> [Exercise materials]:

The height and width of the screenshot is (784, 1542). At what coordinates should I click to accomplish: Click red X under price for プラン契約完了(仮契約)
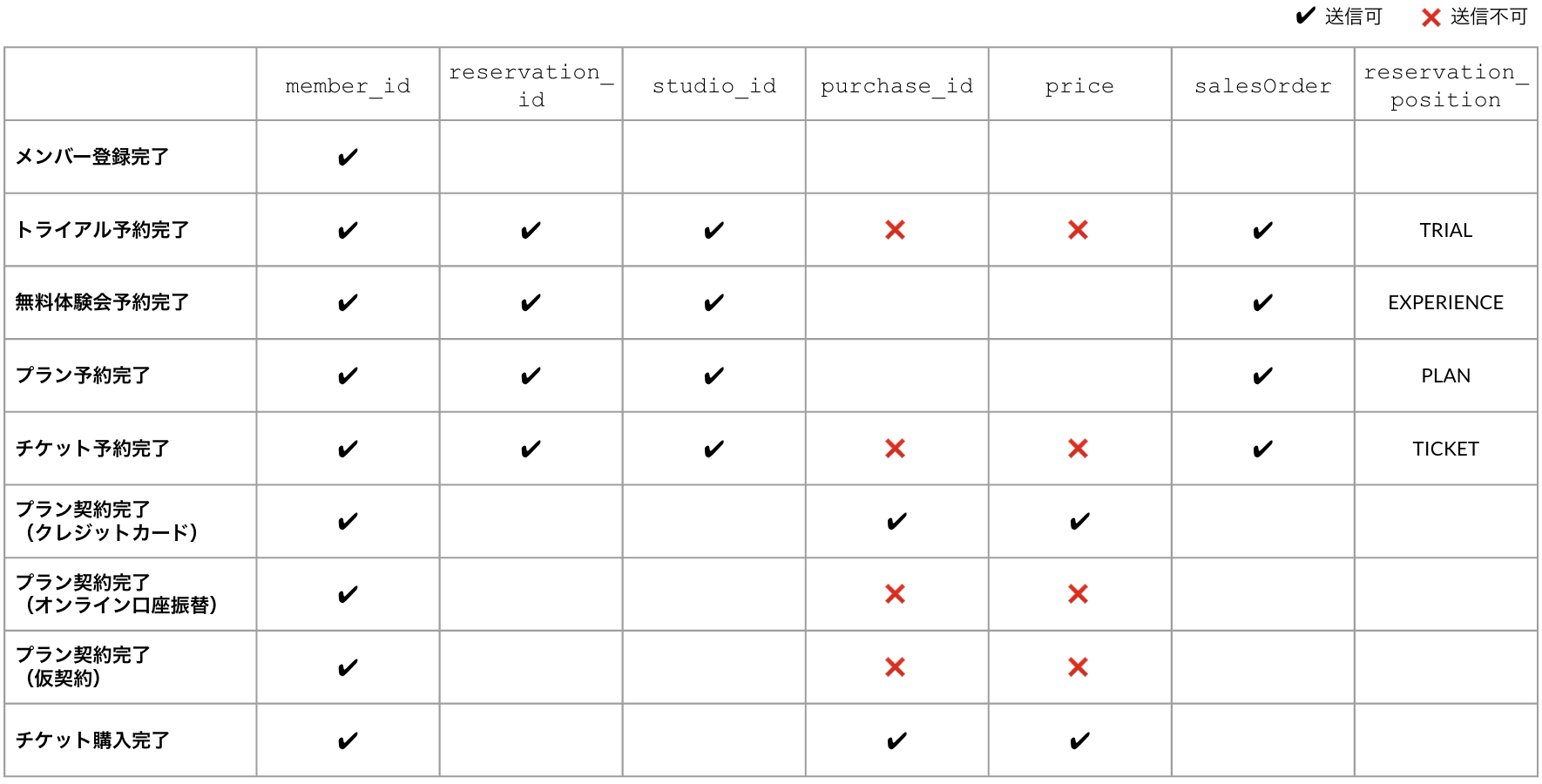(1078, 667)

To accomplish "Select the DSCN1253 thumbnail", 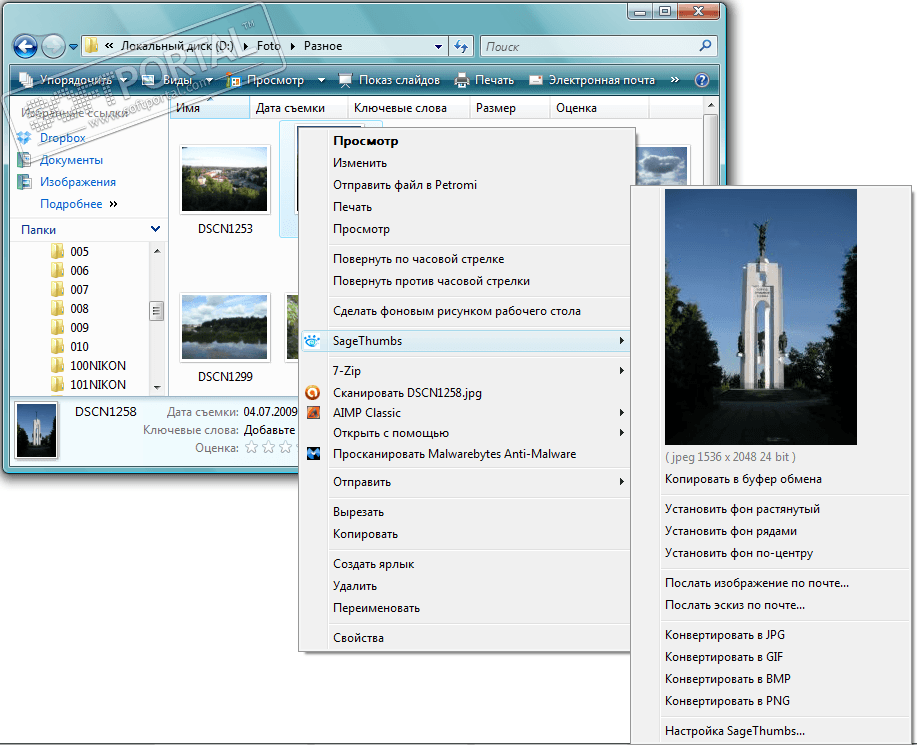I will (x=224, y=180).
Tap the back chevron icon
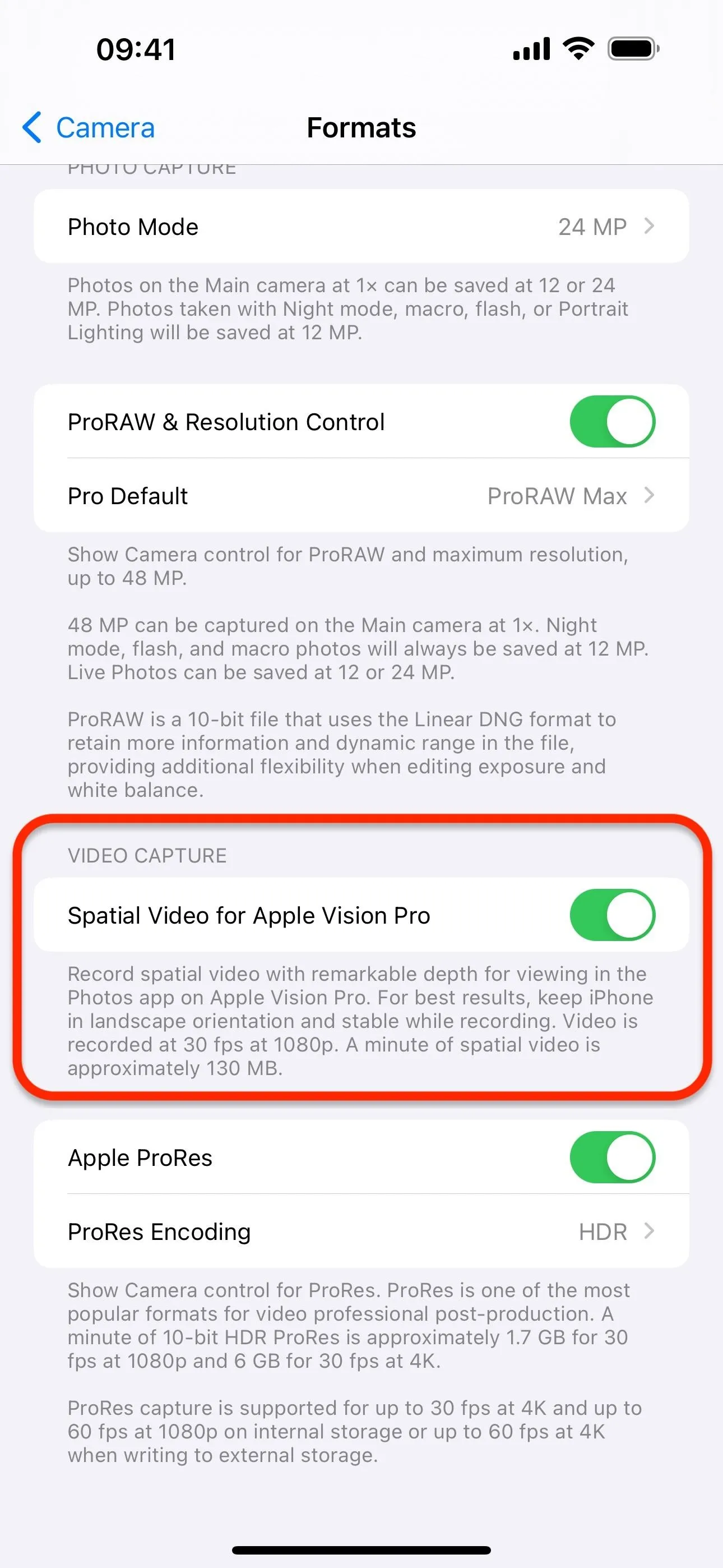This screenshot has width=723, height=1568. tap(31, 127)
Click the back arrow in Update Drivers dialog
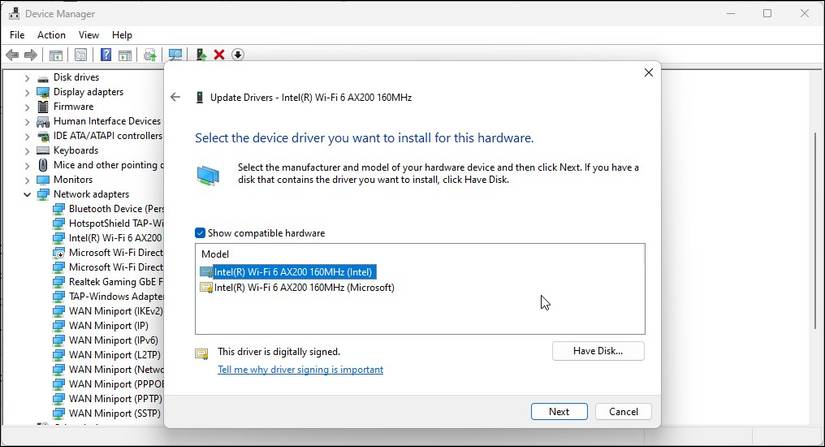Image resolution: width=825 pixels, height=447 pixels. [x=176, y=97]
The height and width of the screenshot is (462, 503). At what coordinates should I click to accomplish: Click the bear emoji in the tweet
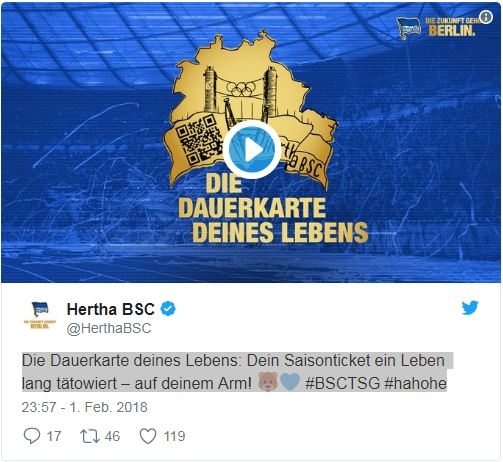click(268, 382)
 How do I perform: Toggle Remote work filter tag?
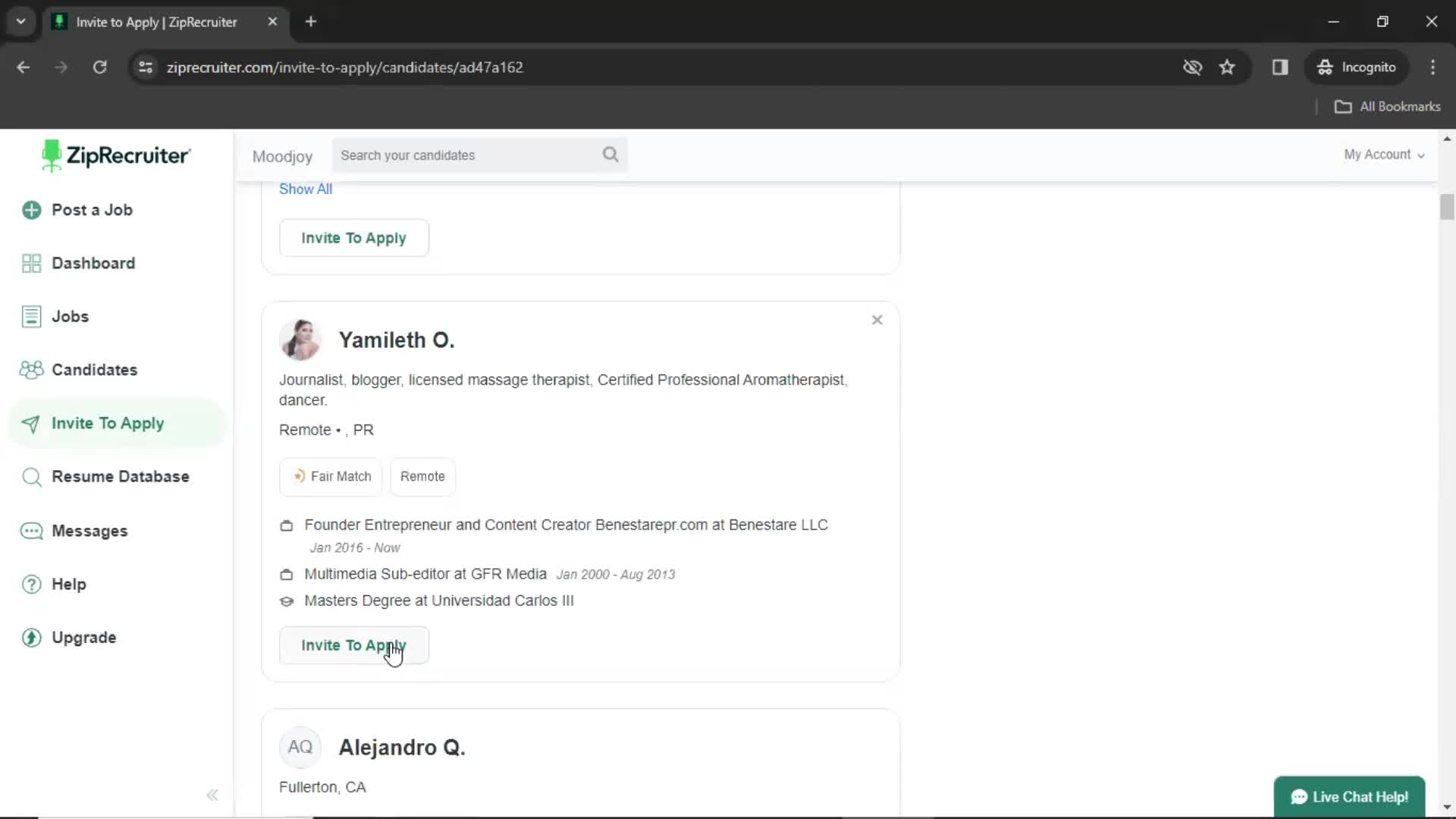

> [What you are asked to do]:
Skip every picture and retype only the lines from the line with "Tap the back chevron icon" through the last line of the listing, both ends included, exactly as they appear.

> [Answer]:
Tap the back chevron icon
This screenshot has width=723, height=1568. tap(31, 127)
Click the back arrow in Update Drivers dialog
Image resolution: width=825 pixels, height=447 pixels. [x=176, y=97]
The height and width of the screenshot is (462, 503). At what coordinates should I click to accomplish: Click the bear emoji in the tweet
click(268, 382)
 How do I perform: Toggle Remote work filter tag?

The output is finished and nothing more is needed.